In a quiet push for transparency, the Supreme Court has pulled back the curtain on its recent judicial recommendations — revealing that bloodlines haven’t been the dominant force behind appointments to India’s High Courts.
Out of the 221 candidates recommended for High Court judgeships over the last two and a half years, just 14 had family ties to sitting or former judges. That’s 6.3% — a figure that punches a hole in the long-standing whispers of nepotism being a gateway to the bench.
The government has already signed off on 13 of these 14 names. The lone exception? Advocate Rohit Kapoor, recommended for the Punjab and Haryana High Court, whose file is still waiting for a nod from the Centre. Kapoor’s judicial link: he’s the son-in-law of retired Justice Amar Dutt Sharma.
According to the top court, a candidate is considered “related” if they have a judge in the immediate or marital family — think parent, sibling, in-law. This fresh disclosure, according to the Court, is meant to keep the public “aware” of how appointments unfold.
Here’s how the numbers stack up:
Between November 9, 2022, and November 10, 2024, the High Court Collegium sent 303 names to the Supreme Court, then headed by Chief Justice DY Chandrachud. Out of these, 170 were approved — 12 of them with judicial relatives.

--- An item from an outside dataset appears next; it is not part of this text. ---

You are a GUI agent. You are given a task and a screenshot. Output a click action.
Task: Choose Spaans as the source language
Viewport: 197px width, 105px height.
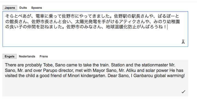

Under the current Chief Justice Sanjiv Khanna, from November 11, 2024, onward, 103 names were forwarded. The Collegium greenlit 51 — and just two had judiciary links.
Some of the notable appointees with legal lineage:
- Justice Bibhu Datta Guru, now at Chhattisgarh High Court, is the brother-in-law of Supreme Court Justice Prashant Kumar Mishra. The Collegium backed him in July 2024; the government cleared him in August. Justice Mishra wasn’t part of the Collegium deciding his relative’s fate.
- Justice Nupur Bhati, appointed to Rajasthan High Court in early 2023, shares the bench with her husband, Justice Pushpender Singh Bhati — the Court’s third-senior-most judge, on the bench since 2016.
- Justice Yogendra Kumar Purohit joined the Rajasthan High Court in 2023. He brings family ties aplenty: two of his brothers-in-law, Justices Manoj and Uma Shankar Vyas, serve on the same court.
- Justice Tejas Karia, cleared in 2024 after a six-month wait, hails from a prominent Gujarat judiciary family. His father, Justice Dhiren Govindji Karia, served on the state High Court, and his brother, Justice BD Karia, still does.
Despite these connections, the data speaks volumes: the vast majority of judicial picks had no family link to the bench. In a system often accused of being a closed circle, the statistics hint at at least a crack in the old order — and a small, if cautious, step toward meritocracy.